- _Source text_:
[PREVIEW] Dechunk incoming requests as needed and pipeline them to the server side.

From: Alex Rousskov <rousskov_at_measurement-factory.com>
Date: Sun, 05 Sep 2010 02:53:58 -0600

Hello,

     This is the second revision of the patch. The server-side now sends
chunked requests if the original request was chunk. There is one
relatively big XXX that I could not resolve so far. See notes below or
search for WE_KNOW_HOW_TO_SEND_ERRORS in the patch. Fixes welcome!

Amos, your polishing comments for the first revision has not been
addressed yet, but I am not ignoring them.

Thank you,

Alex.

---------- draft commit message ----------

Dechunk incoming requests as needed and pipeline them to the server side.

The server side always chunks the request if the original request was
chunked. No next hop version checks are performed.

* Client-side:

Removed clientIsRequestBodyValid() as unused. It was called with a
content-length>0 precondition that made the function always return true.

Removed old dechunking hack that was trying to buffering the entire
request body, pretending that we are still reading the headers. Adjusted
related code. More work may be needed to identify client-side code that
assumes the request size is always known.

Removed ConnStateData::bodySizeLeft() because we do not always know how
much body is left to read -- chunked requests do not have known sizes
until we read the last-chunk. Moreover, it was possibly used wrong
because sometimes we want to know whether we want to comm_read more body
bytes and sometimes we want to know whether we want to "produce" more
body bytes (i.e., copy already read bytes into the BodyPipe buffer,
which can get full).

Added ConnStateData::mayNeedToReadMoreBody() to replace
conn->bodySizeLeft() with something more usable and precise.

XXX: If there is a chunks parsing error, the new code just resets the
connection. I tried to find a way to send an error page to the client,
but failed to do so. It is easy to do when the headers and the body
prefix is parsed, but if the error is send later, the server-side may
start sending us its response, and the two responses would clash,
causing assertions. I do not know how to fully avoid that. Search for
WE_KNOW_HOW_TO_SEND_ERRORS.

Tried to break deep recursion/iteration around clientParseRequest. When
chunked parser fails during the message prefix parsing, the rest of the
code may decide that the connection is no longer used (and that there is
no pending transaction, even though the currentobject member is not
NULL!) and start parsing the second request. If that second parse fails
(for example), there will be two concurrent errors to be sent to the
client and the client-side code cannot handle that. However, due to the
XXX above, we never send an error when chunking parser fails, making
most of the related code polishing useless, at least for now.

Removed my wrong XXX related to closing after initiateClose.

Removed my(?) XXX related to endless chunked requests. There is nothing
special about them, I guess, as a non-chunked request can be virtually
endless as well if it has a huge Content-Length value.

- _Data lines_:
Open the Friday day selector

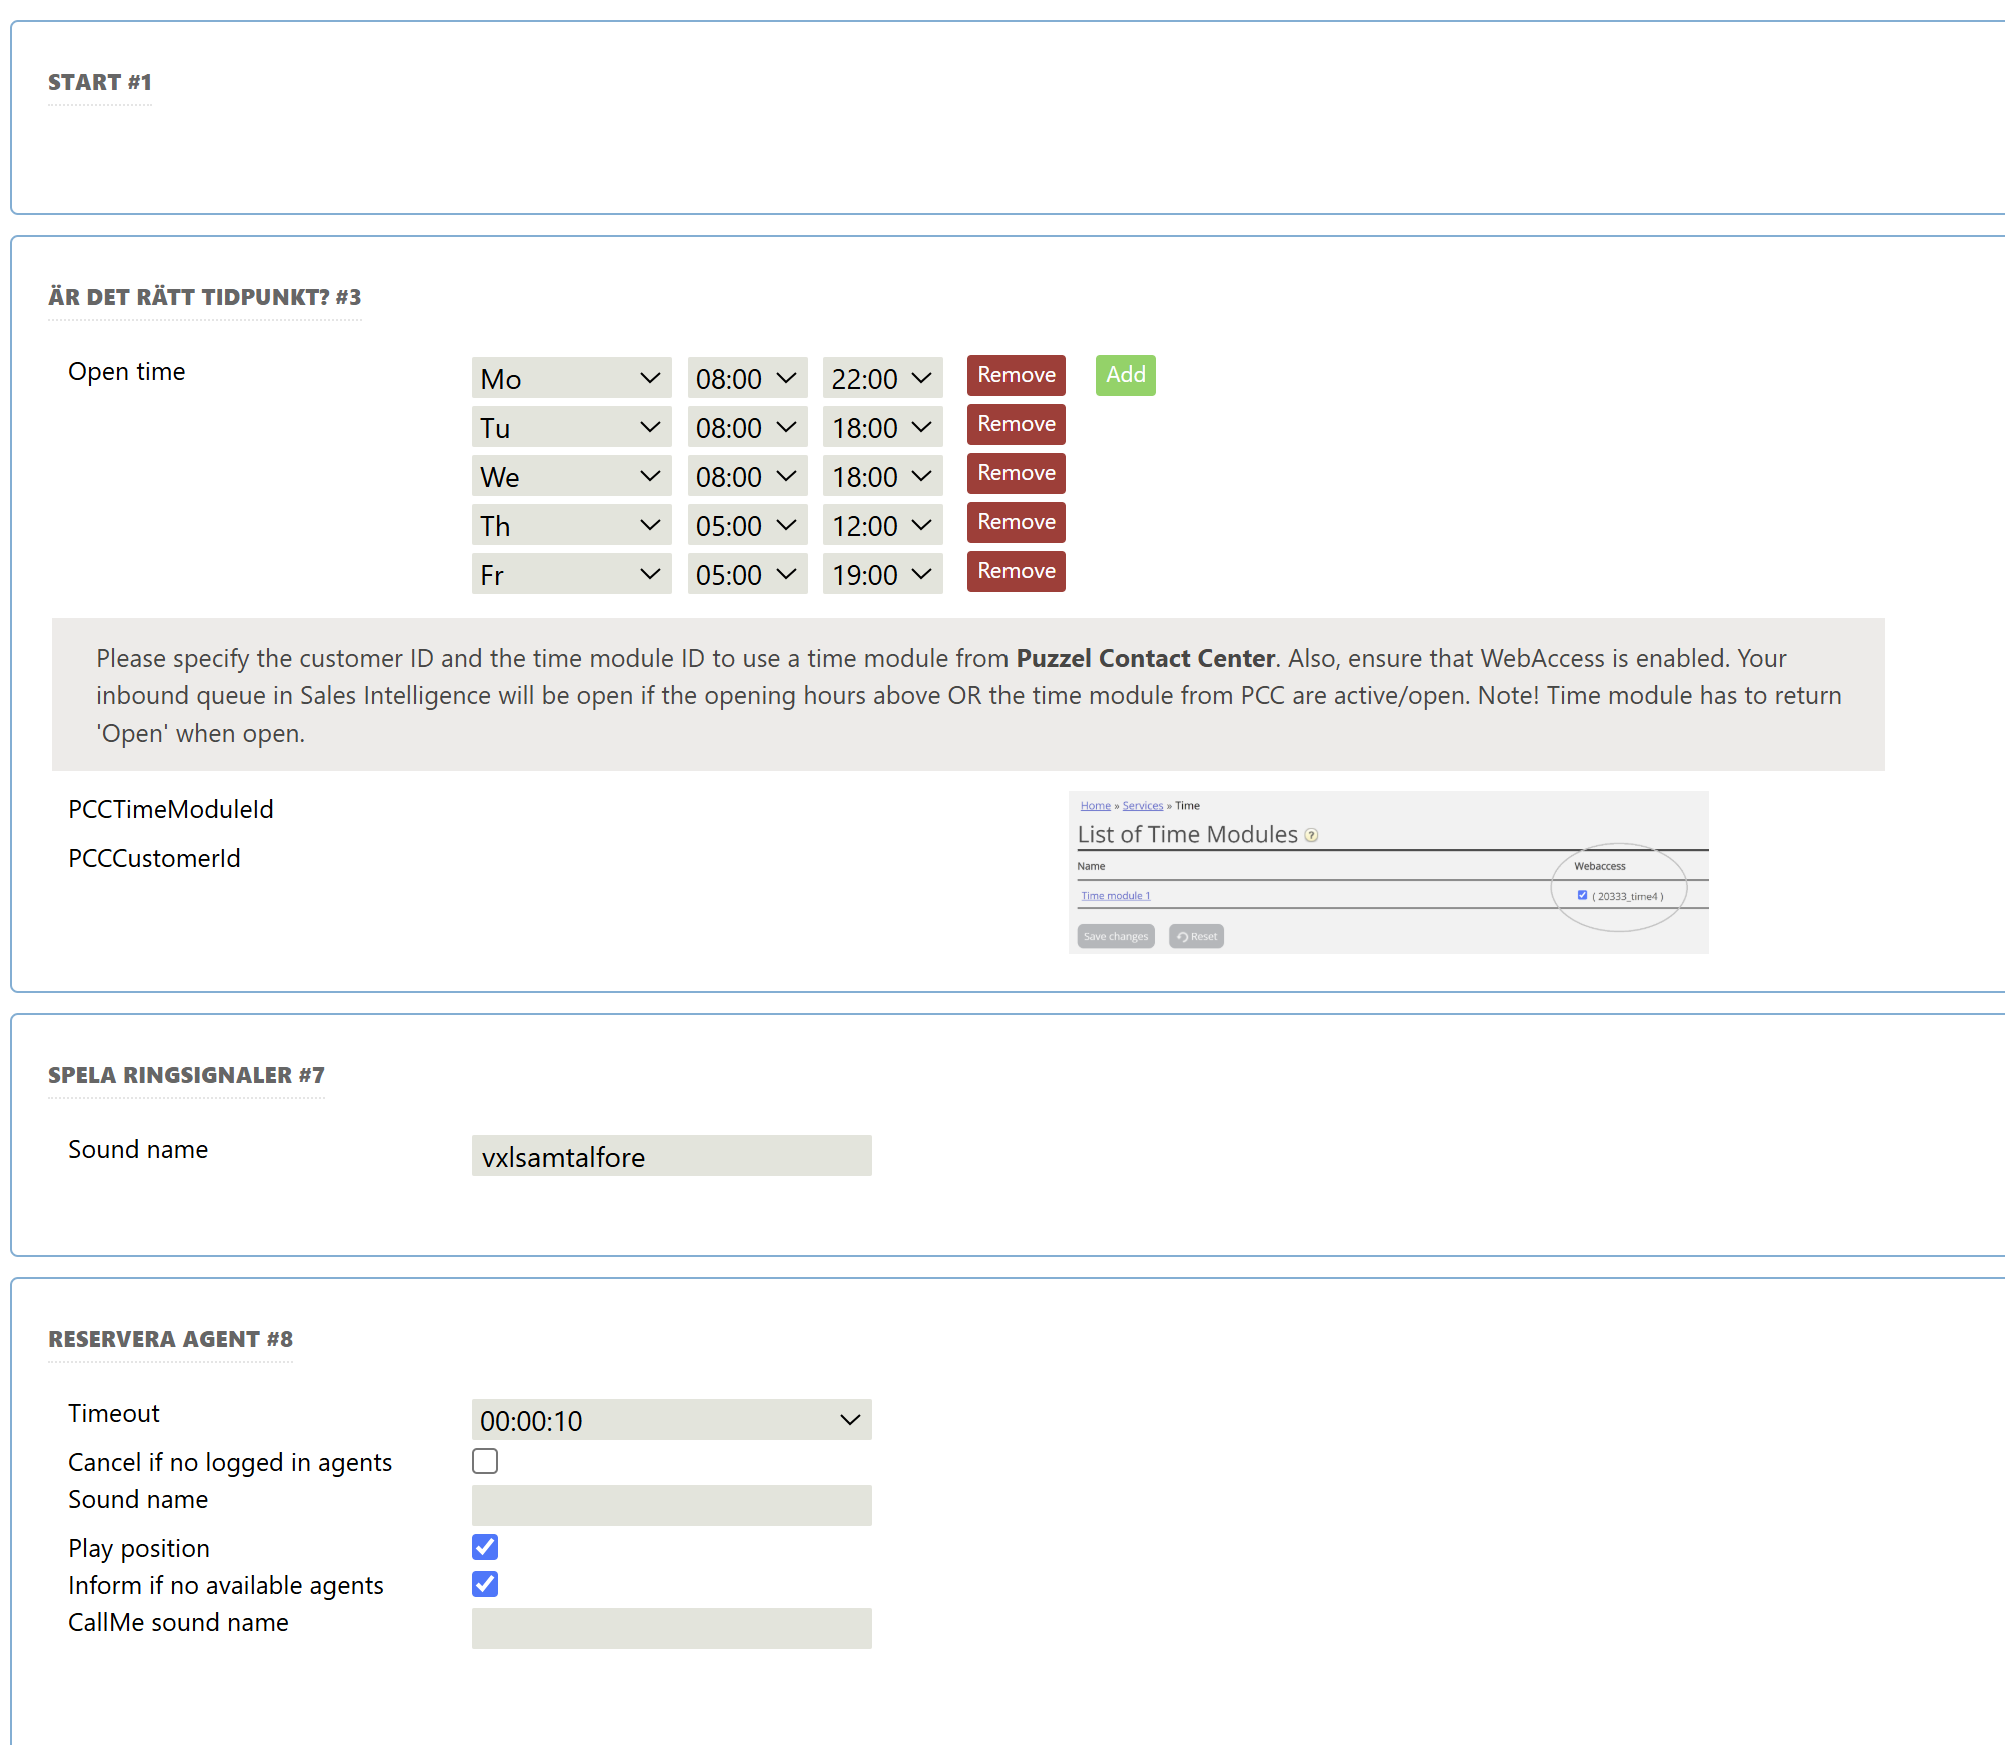pos(570,574)
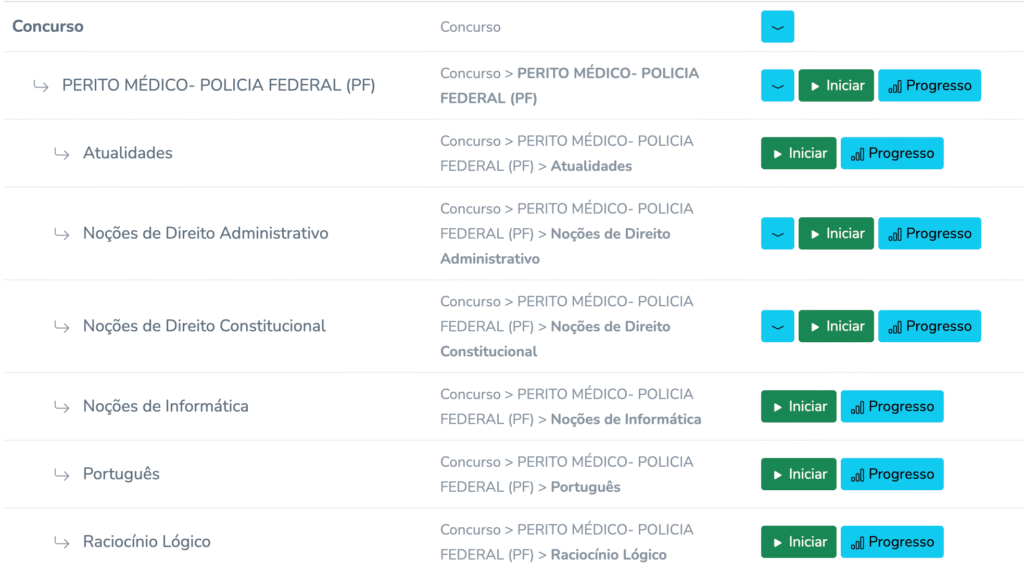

- _What you have to do_: Please list each thing that the patch email above says was removed, each in its own short item.

- _The response_:
- clientIsRequestBodyValid()
- The old dechunking hack that tried to buffer the entire request body
- ConnStateData::bodySizeLeft()
- The wrong XXX related to closing after initiateClose
- The XXX related to endless chunked requests